Effect estimate: 1.0-11.6 percentage points improvement
Abstract Objective. Arrhythmia classification from electrocardiograms (ECGs) suffers from high false positive rates and limited cross-dataset generalization, particularly for atrial fibrillation (AF) detection where specificity ranges from 0.72 to 0.98 using conventional 30 s analysis windows. While conventional deep learning approaches analyze isolated 30 s ECG windows, many arrhythmias, particularly AF and atrial flutter, exhibit diagnostic features that emerge over extended time scales. Approach. We introduce S4ECG, a deep learning architecture based on structured state-space models (S4), designed to capture long-range temporal dependencies by jointly analyzing multiple consecutive ECG windows spanning up to 2 min. We evaluated S4ECG on four publicly available databases for multi-class arrhythmia classification, including systematic cross-dataset evaluations to assess out-of-distribution robustness. Main results. Multi-window analysis consistently outperformed single-window approaches across all datasets, improving the macro-averaged area under the receiver operating characteristic curve by 1.0–11.6 percentage points. For AF detection specifically, specificity increased from 0.718–0.979 (single-window) to 0.967–0.998 (multi-window) at a fixed sensitivity threshold, representing a 3–10 fold reduction in false positive rates. Significance. Comparative analysis against convolutional neural network baselines demonstrated superior performance of the S4 architecture. Cross-dataset evaluation revealed that multi-window approaches substantially improved generalization performance, with smaller performance degradation when models were tested on held-out datasets from different institutions and acquisition protocols. A systematic investigation revealed optimal diagnostic windows of 10–20 min, beyond which performance plateaus or degrades. These findings demonstrate that structured incorporation of extended temporal context enhances both arrhythmia classification accuracy and cross-dataset robustness. The identified optimal temporal windows provide practical guidance for ECG monitoring system design and may reflect underlying physiological timescales of arrhythmogenic dynamics.

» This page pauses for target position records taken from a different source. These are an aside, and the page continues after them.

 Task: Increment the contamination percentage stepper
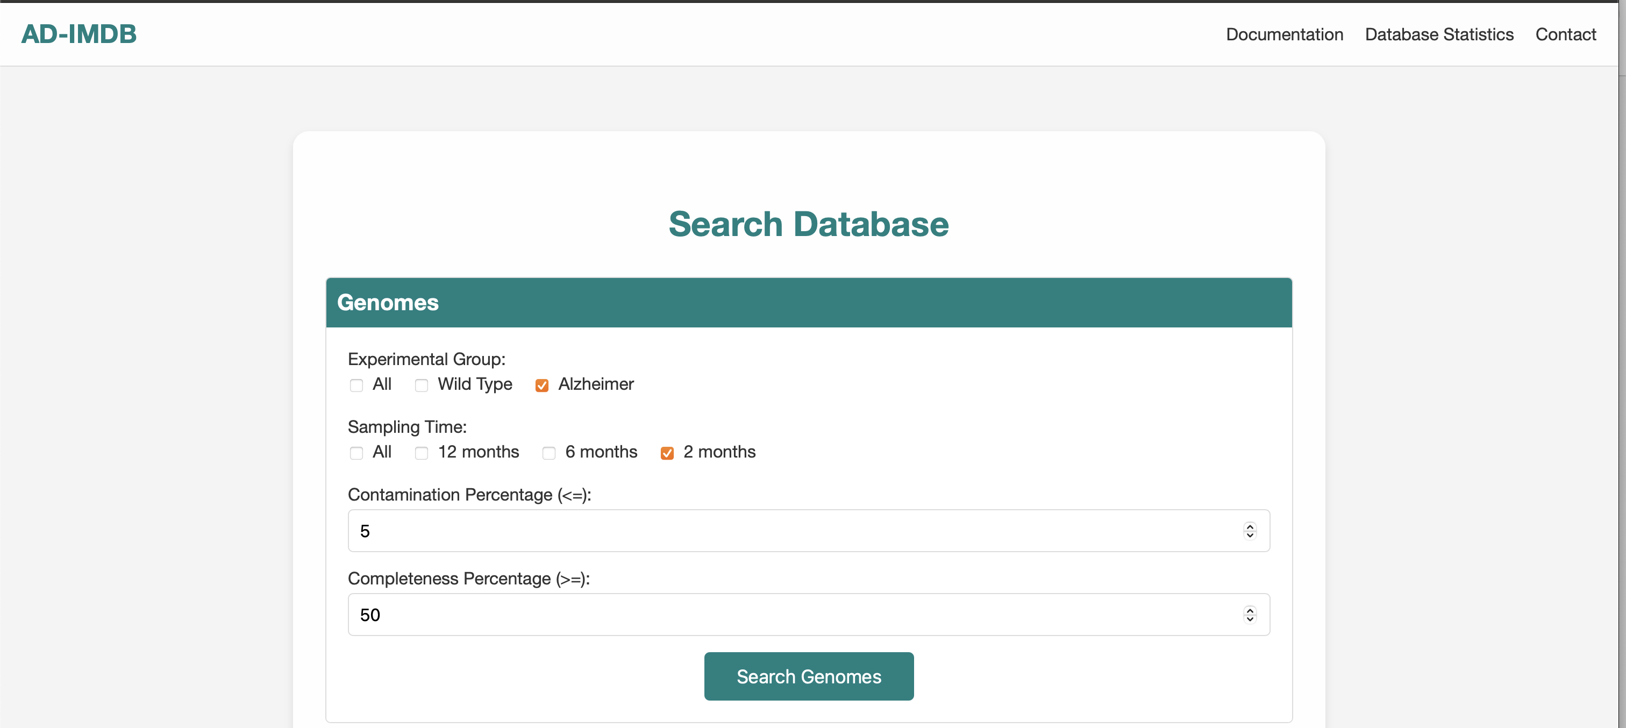tap(1250, 526)
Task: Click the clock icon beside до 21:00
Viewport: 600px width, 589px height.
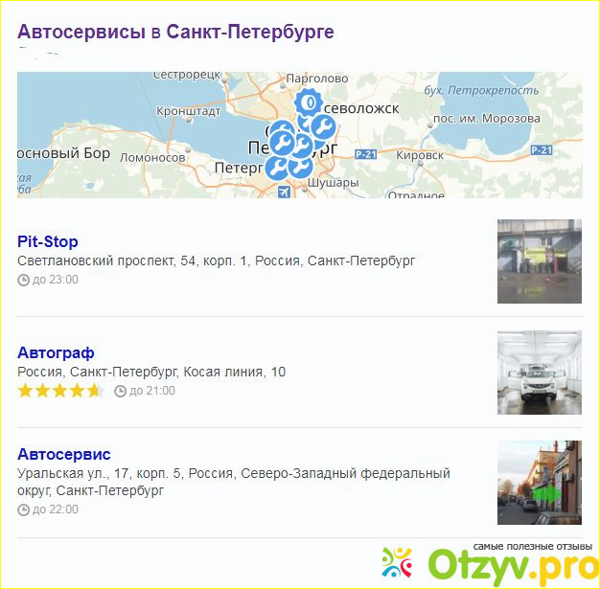Action: [x=120, y=391]
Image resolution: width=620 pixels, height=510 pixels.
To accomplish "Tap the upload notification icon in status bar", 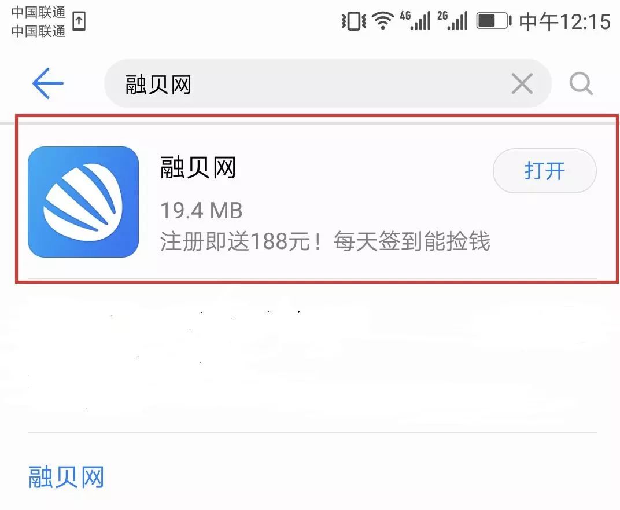I will tap(79, 21).
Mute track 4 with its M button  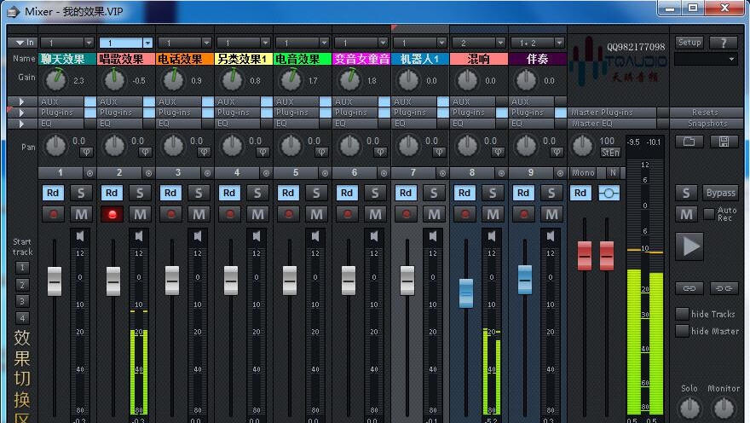click(x=257, y=214)
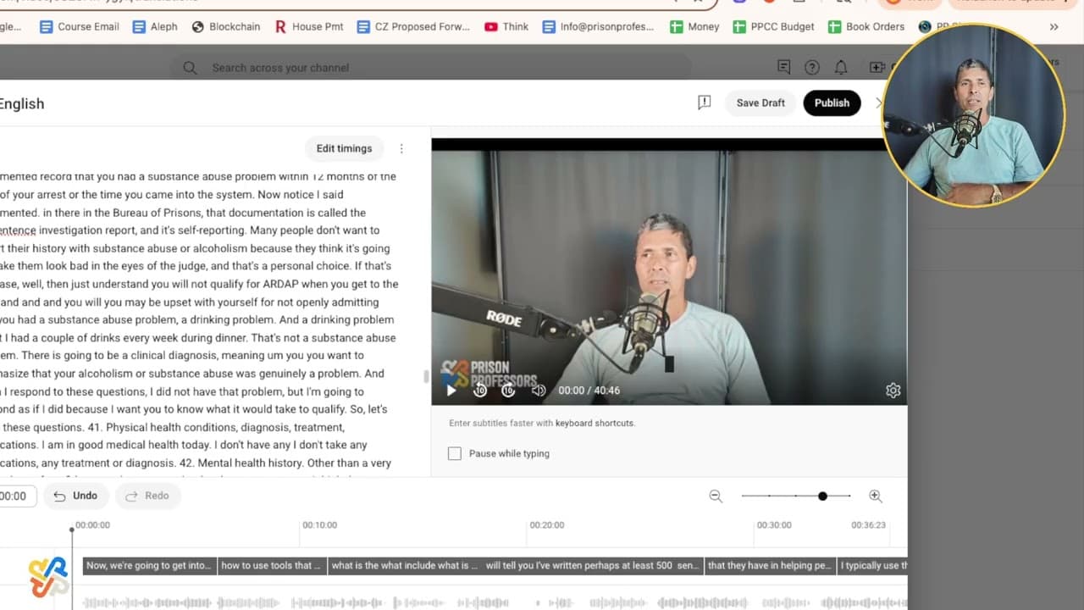Adjust the timeline zoom slider handle
The height and width of the screenshot is (610, 1084).
coord(822,496)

Wang et al. (Thu,) conducted a other in Arrhythmia. S4ECG (multi-window temporal analysis) vs. Single-window approaches and convolutional neural network baselines was evaluated on Macro-averaged area under the receiver operating characteristic curve (1.0-11.6 percentage points improvement). S4ECG multi-window analysis improved macro-averaged AUROC by 1.0–11.6 percentage points and increased AF detection specificity to 0.967–0.998 compared to single-window approaches.